Bauzá may have been the inventor of Afro-Cuban jazz, but many consider that the band's popular trademark sound was provided by the consistently jazz-inflected arrangements of Machito's arranger/pianist of 1945-66, René Hernández (d 1977 in Puerto Rico): in his native Cuba Hernández worked with Orquesta Cienfuegos and trumpeter/composer Julio Cueva (1897-1975); he joined Tito Rodríguez '66, wrote arrangements for many bands on the NYC Latin scene including Eddie Palmieri, moved to PR and played with Miguelito Miranda (trumpeter b 1920, Manatí, PR) at San Juan's Caribe Hilton Hotel. Bauzá produced the album Esa Soy Yo, Yo Soy Asi '74 on Mericana by Graciela (Machito's sister, singer with his band from '43), co-produced Dizzy Gillespie y Machito: Afro-Cuban Jazz Moods '75 on Pablo, both with O'Farrill, the latter nominated for a Grammy; but he split acrimoniously with Machito '75 after 35 years: he objected to Machito's son Mario Grillo being moved from bongo to timbales (to replace José Madera); the upshot was that Mario Grillo replaced Bauzá.
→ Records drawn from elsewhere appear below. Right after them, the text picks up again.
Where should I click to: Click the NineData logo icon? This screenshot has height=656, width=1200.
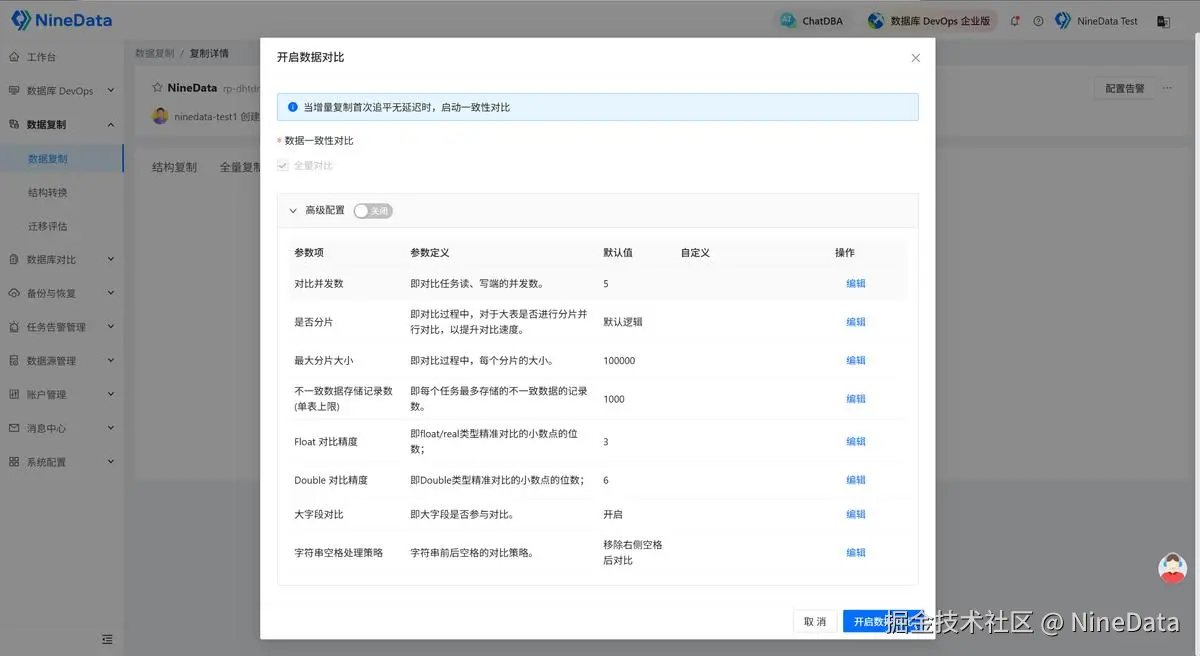20,20
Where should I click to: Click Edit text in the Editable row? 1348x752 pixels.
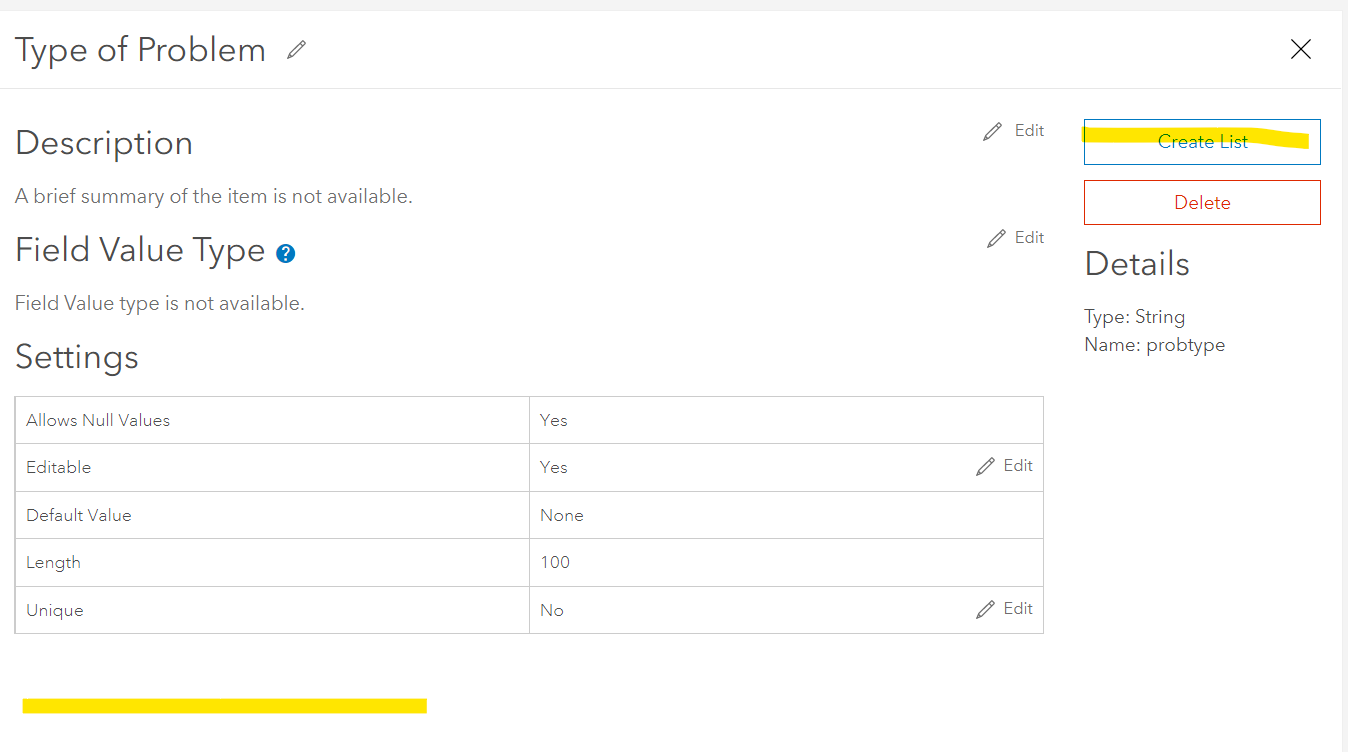[x=1018, y=465]
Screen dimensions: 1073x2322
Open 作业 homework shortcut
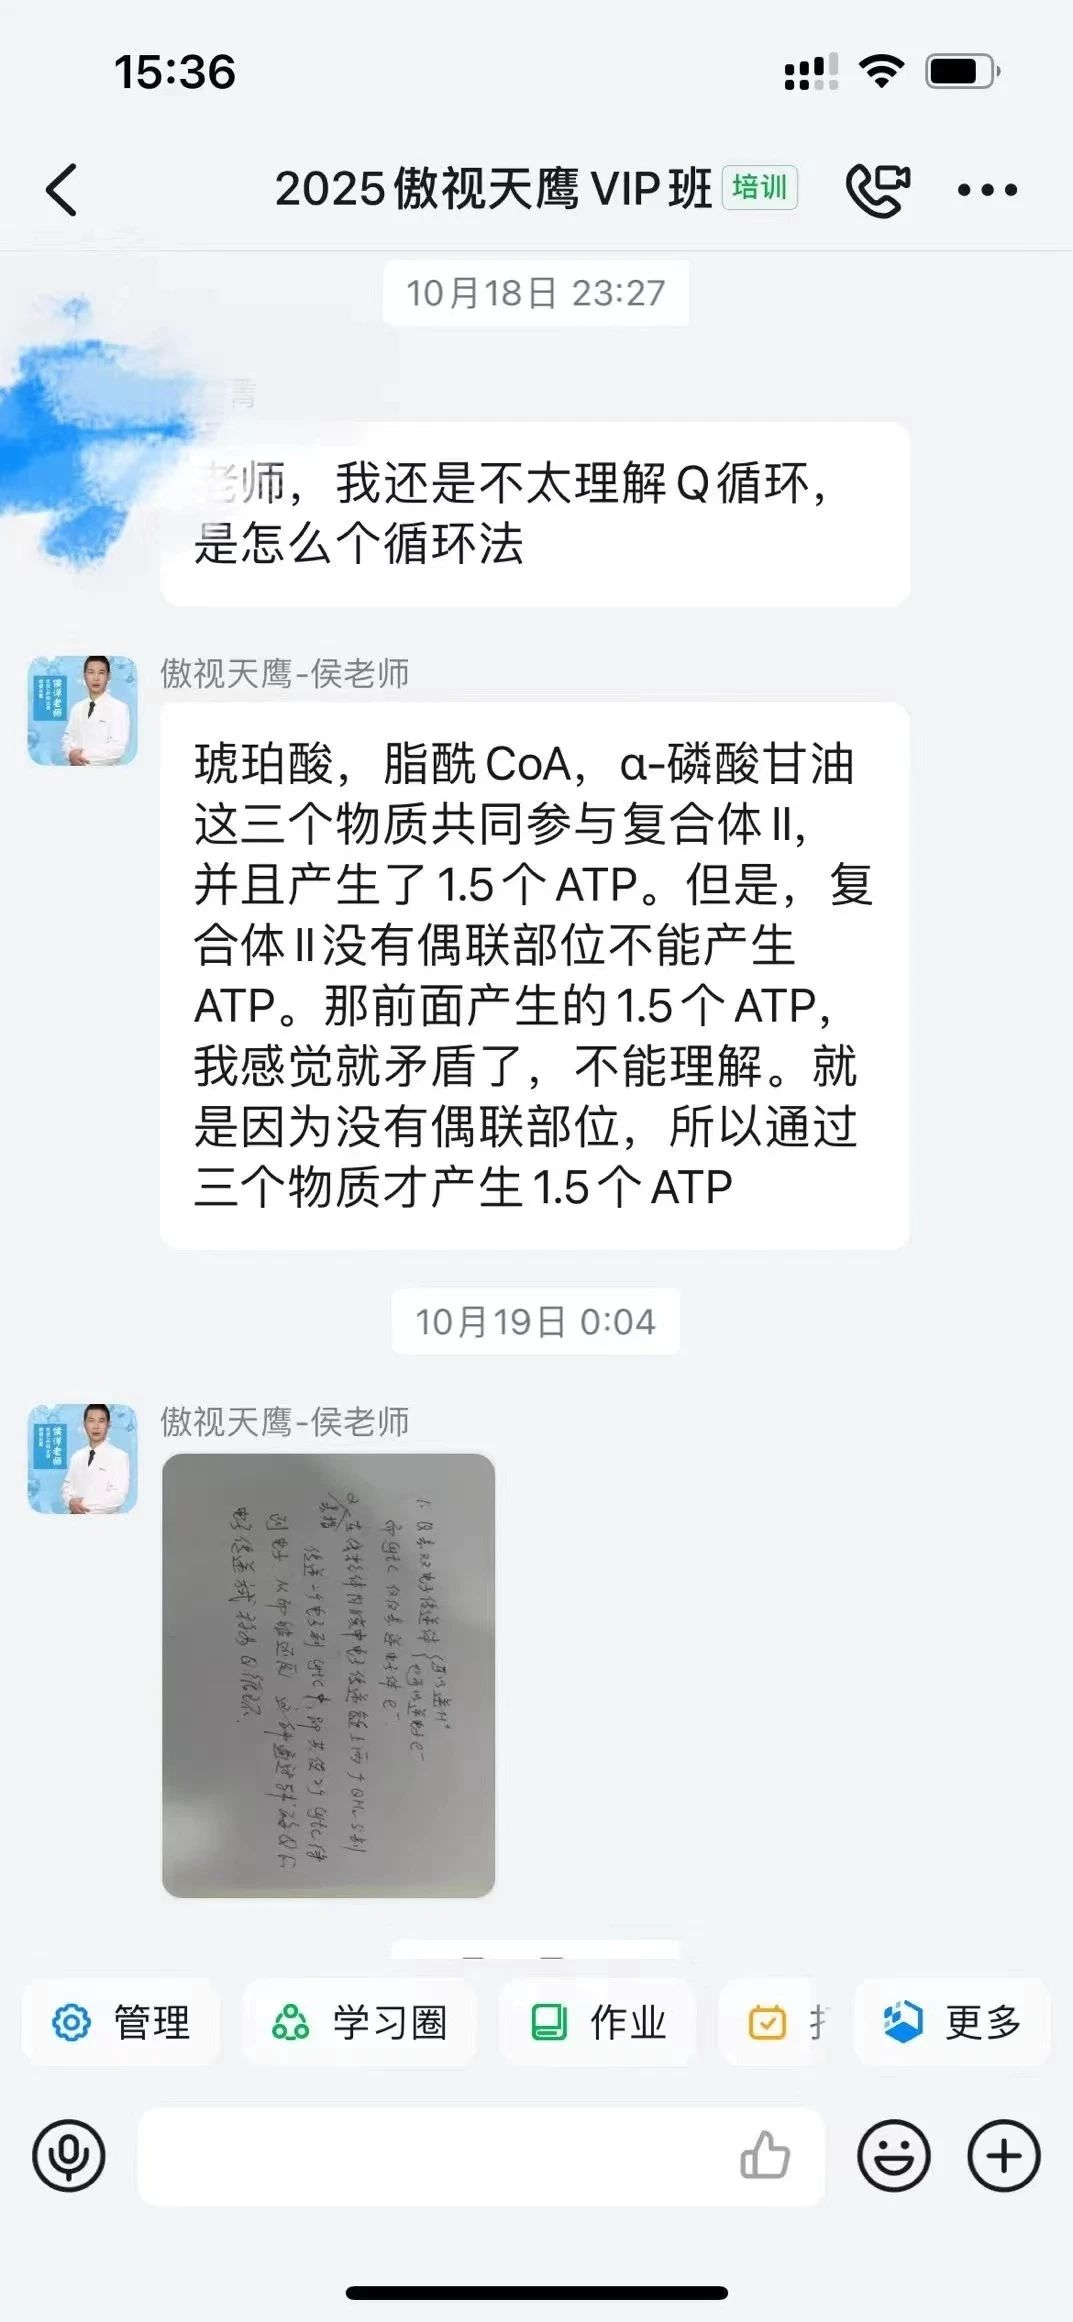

He organized a band with Graciela to make La Botanica '77 on Lamp/Coco, which sold poorly; continued guesting on LPs such as Rafael Cortijo's Caballo de Hierro '78 on Coco, Típica 73's Into The '80's '81 on Fania. Grammy-nominated Afro-Cuban Jazz With Graciela, Mario Bauzá And Friends '86 on Caimán included some former members of Machito's band, e.g. Victor Paz on trumpet, Carlos 'Patato' Valdez (see his entry) on conga; Bauzá/Graciela were also included in Rica Charanga '86 on Caimán by veteran vocalist Rudy Calzado. Bauzá commissioned O'Farrill to develop 'Tanga' into the four-movement 'Tanga Suite', which his orchestra first performed at Harlem's Abyssinian Baptist Church on 21 October 1989. He was Artist-in-Residence at Harvard University '90, conducted the Harvard University Jazz Band. After seeing his Afro-Cuban Jazz Concert Orchestra (with Graciela and Calzado) performing with Gillespie for Bauzá's 80th Birthday Tribute at NYC's Symphony Space April '91, German Messidor label boss Götz A. Wörner signed him up; his Messidor debut Tanga '92, including the 'Tanga Suite' expanded to five parts, was voted Album of the Year in the down beat critics' poll. He appeared with his orchestra in The Cosby Show '92 along with Willie Colón's band; performed on The Mambo Kings soundtrack album '92; toured USA and Europe with his Afro-Cuban Jazz Orchestra; interviewed in BBC2 TV's Arena tribute to Gillespie Jan. '93. His Messidor follow-up My Time Is Now was released June '93; the following month he died of cancer in the apartment he had occupied for 50 years, the address of which provided the title of the posthumous 944 Columbus '94 on Messidor, recorded May '93: 'This is the last thing I'm going to do for the new generation,' he told Calzado.